▶ EXERCISE DETAILS
Copy out, unchanged, the lines of the data starting with the line containing "Click the crossed swords emoji" and ending with the line containing "pyautogui.click(x=321, y=667)", including both of those lines.

Data for locating words and elements

----------

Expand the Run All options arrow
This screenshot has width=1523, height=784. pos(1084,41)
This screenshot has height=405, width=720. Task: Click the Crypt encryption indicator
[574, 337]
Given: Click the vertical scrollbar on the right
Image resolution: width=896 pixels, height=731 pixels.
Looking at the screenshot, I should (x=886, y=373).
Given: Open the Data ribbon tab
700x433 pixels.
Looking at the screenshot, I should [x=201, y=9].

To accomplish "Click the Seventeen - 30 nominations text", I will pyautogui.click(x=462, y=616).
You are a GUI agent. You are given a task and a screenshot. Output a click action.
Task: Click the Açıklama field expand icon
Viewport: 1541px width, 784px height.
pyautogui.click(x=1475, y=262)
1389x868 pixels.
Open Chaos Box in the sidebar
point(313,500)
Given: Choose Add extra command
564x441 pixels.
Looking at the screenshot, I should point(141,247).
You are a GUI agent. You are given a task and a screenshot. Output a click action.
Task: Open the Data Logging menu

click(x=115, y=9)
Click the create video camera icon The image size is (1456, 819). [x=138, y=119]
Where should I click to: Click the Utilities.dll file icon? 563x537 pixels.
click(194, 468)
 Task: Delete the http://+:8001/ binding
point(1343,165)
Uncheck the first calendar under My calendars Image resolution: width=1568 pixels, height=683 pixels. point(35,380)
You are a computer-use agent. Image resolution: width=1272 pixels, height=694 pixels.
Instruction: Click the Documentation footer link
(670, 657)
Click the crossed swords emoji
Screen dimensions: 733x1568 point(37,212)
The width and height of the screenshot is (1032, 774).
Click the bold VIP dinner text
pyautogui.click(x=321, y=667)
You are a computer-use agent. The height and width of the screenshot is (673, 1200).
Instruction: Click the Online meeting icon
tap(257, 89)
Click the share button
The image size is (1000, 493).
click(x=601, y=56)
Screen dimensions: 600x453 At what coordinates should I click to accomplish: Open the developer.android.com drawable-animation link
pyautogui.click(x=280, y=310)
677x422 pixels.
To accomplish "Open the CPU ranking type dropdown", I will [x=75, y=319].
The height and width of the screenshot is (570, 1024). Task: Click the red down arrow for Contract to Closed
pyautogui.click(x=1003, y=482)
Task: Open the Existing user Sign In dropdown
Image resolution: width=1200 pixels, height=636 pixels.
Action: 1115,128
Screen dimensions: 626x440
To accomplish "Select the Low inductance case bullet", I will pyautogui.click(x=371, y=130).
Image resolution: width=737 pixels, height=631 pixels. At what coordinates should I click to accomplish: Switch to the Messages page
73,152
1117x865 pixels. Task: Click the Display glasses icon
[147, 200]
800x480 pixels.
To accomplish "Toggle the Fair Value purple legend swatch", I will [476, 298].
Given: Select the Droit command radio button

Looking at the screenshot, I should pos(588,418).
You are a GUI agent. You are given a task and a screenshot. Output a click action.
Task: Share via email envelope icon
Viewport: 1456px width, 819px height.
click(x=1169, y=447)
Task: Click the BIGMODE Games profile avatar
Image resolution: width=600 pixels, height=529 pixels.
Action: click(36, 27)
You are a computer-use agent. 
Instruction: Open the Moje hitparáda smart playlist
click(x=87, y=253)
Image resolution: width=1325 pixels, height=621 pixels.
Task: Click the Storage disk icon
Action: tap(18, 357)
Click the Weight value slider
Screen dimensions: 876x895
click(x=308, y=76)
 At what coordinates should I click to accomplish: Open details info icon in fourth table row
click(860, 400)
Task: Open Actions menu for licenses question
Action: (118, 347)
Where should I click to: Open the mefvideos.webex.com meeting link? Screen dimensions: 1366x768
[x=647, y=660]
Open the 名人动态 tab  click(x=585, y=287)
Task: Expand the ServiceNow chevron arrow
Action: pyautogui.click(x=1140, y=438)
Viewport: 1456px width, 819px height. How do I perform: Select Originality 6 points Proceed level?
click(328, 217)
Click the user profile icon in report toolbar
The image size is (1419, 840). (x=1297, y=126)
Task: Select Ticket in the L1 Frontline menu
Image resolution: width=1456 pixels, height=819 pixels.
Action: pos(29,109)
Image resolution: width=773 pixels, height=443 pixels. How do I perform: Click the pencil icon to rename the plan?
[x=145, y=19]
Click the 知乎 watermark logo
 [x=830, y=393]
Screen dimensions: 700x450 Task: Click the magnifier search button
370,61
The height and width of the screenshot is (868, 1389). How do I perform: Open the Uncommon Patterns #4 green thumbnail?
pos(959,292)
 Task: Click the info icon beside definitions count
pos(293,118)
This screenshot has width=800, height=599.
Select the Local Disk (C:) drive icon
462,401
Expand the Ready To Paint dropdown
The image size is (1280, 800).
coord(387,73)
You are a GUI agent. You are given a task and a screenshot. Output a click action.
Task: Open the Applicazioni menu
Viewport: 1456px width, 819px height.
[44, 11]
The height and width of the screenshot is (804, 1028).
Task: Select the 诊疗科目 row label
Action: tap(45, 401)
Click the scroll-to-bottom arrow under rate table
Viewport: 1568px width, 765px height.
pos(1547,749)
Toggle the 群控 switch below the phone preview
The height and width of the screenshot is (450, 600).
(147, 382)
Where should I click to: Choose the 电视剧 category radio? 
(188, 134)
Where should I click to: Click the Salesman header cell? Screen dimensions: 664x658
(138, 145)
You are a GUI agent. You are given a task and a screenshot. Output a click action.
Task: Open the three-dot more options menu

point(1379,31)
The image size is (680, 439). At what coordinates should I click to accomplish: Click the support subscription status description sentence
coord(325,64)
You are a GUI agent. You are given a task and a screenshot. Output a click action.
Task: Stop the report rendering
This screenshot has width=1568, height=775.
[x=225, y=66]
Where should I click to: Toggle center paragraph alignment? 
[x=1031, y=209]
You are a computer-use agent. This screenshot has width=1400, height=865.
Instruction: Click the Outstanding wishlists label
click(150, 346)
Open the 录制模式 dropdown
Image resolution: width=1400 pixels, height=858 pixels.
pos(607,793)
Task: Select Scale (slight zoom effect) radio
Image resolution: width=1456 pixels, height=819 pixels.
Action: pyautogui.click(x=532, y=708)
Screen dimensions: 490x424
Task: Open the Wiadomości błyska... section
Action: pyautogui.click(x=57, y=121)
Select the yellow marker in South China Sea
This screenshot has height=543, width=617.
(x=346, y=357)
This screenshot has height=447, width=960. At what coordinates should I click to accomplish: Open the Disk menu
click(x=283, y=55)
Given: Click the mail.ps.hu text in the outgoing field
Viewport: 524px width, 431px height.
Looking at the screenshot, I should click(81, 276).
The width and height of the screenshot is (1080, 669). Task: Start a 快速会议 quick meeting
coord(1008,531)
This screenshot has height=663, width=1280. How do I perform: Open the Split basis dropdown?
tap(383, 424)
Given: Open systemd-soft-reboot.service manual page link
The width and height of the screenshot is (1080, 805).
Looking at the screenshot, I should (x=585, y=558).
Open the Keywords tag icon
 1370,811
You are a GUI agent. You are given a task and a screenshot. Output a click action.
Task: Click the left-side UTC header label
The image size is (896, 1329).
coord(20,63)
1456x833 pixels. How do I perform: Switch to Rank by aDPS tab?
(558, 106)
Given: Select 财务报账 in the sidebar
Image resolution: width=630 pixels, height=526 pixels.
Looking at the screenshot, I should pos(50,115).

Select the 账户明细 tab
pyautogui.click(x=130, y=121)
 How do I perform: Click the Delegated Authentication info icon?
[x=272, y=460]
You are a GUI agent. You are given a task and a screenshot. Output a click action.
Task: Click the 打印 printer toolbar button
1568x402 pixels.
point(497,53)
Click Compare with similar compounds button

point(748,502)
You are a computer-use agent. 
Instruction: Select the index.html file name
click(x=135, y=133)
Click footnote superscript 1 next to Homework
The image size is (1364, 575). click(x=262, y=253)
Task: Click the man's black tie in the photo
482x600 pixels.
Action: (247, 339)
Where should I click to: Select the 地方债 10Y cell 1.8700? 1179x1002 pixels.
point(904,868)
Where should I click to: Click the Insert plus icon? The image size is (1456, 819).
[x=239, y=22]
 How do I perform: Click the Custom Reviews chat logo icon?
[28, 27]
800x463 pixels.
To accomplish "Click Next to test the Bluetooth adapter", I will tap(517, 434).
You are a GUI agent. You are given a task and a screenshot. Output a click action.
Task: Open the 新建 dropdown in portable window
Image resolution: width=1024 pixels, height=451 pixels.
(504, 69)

----------

▶ THE RESPONSE
Click the crossed swords emoji
Screen dimensions: 733x1568 point(37,212)
The width and height of the screenshot is (1032, 774).
Click the bold VIP dinner text
pyautogui.click(x=321, y=667)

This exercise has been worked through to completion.